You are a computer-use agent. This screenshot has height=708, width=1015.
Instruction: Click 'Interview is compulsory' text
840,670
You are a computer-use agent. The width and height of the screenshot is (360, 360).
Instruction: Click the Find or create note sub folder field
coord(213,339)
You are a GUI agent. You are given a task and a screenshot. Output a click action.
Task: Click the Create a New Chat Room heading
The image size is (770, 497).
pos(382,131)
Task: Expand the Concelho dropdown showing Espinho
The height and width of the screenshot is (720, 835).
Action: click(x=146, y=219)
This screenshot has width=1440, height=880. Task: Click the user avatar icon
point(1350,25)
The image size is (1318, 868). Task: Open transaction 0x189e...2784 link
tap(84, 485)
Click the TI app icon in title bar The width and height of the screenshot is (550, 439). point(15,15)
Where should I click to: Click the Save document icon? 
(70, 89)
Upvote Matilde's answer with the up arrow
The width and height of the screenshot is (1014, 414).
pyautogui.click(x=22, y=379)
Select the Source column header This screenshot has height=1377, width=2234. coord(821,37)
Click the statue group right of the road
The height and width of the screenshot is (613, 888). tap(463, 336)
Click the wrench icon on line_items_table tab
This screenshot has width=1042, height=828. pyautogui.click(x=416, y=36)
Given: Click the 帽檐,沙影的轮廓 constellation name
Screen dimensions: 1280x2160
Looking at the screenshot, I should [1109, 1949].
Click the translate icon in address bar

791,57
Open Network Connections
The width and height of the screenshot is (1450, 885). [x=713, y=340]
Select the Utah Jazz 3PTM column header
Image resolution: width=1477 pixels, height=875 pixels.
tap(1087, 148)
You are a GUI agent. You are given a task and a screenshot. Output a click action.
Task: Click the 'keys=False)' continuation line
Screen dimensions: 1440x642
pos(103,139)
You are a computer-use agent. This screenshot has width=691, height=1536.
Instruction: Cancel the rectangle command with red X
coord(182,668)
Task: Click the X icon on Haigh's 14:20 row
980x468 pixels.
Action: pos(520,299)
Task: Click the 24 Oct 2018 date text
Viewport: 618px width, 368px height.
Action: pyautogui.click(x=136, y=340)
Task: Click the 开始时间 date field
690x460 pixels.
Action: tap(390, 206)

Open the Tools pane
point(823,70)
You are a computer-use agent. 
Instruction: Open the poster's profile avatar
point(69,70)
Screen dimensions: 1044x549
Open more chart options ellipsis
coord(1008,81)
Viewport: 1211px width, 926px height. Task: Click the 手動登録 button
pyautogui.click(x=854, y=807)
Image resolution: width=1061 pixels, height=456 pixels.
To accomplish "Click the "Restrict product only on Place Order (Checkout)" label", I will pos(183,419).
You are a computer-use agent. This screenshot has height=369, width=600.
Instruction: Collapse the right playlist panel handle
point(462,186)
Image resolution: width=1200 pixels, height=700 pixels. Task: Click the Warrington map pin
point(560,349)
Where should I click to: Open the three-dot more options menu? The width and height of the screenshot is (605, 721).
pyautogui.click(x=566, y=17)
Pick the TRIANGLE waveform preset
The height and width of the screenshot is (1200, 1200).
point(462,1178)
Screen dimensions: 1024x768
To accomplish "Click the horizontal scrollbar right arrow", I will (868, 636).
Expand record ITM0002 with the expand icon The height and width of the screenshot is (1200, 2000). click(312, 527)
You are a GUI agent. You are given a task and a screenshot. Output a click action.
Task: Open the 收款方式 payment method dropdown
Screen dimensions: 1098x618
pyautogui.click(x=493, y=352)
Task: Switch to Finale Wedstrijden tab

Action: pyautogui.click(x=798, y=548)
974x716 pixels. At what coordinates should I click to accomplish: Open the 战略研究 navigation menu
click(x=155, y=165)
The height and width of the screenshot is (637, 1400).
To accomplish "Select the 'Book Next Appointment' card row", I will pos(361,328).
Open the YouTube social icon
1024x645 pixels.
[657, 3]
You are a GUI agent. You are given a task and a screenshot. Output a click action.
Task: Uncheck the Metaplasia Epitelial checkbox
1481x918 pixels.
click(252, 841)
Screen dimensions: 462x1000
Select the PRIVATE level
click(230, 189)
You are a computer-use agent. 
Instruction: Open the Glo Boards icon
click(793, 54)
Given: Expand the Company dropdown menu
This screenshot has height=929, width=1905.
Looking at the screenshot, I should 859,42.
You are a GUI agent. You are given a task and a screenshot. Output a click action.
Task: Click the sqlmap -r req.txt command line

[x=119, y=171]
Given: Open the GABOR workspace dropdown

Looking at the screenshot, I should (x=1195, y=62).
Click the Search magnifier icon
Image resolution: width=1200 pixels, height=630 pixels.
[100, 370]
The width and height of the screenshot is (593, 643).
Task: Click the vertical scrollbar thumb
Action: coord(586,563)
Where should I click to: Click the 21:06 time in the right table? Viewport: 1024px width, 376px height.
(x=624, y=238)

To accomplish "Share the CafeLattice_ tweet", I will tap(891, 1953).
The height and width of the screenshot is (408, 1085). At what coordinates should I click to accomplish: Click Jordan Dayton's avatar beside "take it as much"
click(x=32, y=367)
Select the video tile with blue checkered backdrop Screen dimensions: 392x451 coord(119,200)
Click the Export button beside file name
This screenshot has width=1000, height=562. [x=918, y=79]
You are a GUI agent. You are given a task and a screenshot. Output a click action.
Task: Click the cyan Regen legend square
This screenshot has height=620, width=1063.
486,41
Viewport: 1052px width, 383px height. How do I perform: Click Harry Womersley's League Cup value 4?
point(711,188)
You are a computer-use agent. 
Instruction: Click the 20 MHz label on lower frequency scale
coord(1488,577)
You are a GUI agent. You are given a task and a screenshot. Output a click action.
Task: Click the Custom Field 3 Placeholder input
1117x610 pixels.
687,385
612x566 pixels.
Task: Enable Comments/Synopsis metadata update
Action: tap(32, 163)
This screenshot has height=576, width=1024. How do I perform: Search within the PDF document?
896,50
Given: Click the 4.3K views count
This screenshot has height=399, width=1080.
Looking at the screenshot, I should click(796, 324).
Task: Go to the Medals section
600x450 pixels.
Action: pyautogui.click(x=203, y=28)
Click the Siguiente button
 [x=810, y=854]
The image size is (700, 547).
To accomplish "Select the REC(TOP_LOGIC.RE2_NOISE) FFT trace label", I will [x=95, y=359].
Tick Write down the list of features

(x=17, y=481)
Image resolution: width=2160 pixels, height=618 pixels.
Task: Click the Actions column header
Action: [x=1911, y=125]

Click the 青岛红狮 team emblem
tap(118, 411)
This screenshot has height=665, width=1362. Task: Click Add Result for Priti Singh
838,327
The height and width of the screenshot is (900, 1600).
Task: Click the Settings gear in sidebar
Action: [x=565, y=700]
#####
ACTION ITEM - Begin at the first line of the material above. Transcribe each line exactly, ending with the line that contains "Given: Click the 帽檐,沙影的轮廓 constellation name".

WRITTEN SOLUTION -
You are a computer-use agent. This screenshot has height=708, width=1015.
Instruction: Click 'Interview is compulsory' text
840,670
You are a computer-use agent. The width and height of the screenshot is (360, 360).
Instruction: Click the Find or create note sub folder field
coord(213,339)
You are a GUI agent. You are given a task and a screenshot. Output a click action.
Task: Click the Create a New Chat Room heading
The image size is (770, 497).
pos(382,131)
Task: Expand the Concelho dropdown showing Espinho
The height and width of the screenshot is (720, 835).
Action: click(x=146, y=219)
This screenshot has width=1440, height=880. Task: Click the user avatar icon
point(1350,25)
The image size is (1318, 868). Task: Open transaction 0x189e...2784 link
tap(84, 485)
Click the TI app icon in title bar The width and height of the screenshot is (550, 439). point(15,15)
Where should I click to: Click the Save document icon? 
(70, 89)
Upvote Matilde's answer with the up arrow
The width and height of the screenshot is (1014, 414).
pyautogui.click(x=22, y=379)
Select the Source column header This screenshot has height=1377, width=2234. coord(821,37)
Click the statue group right of the road
The height and width of the screenshot is (613, 888). tap(463, 336)
Click the wrench icon on line_items_table tab
This screenshot has width=1042, height=828. pyautogui.click(x=416, y=36)
Given: Click the 帽檐,沙影的轮廓 constellation name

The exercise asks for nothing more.